Task goal: Copy out exactly each line from the line with "This screenshot has height=980, width=1226." through the last line of the material below.

Dataset excerpts:
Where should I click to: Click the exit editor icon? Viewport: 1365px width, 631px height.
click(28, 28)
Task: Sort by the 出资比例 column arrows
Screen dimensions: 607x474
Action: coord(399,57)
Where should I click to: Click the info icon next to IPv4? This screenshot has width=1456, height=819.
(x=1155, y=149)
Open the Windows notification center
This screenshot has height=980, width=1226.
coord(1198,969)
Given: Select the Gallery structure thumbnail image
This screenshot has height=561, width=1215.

Response to this exercise:
This screenshot has height=980, width=1226.
coord(1198,969)
Given: Select the Gallery structure thumbnail image
This screenshot has height=561, width=1215.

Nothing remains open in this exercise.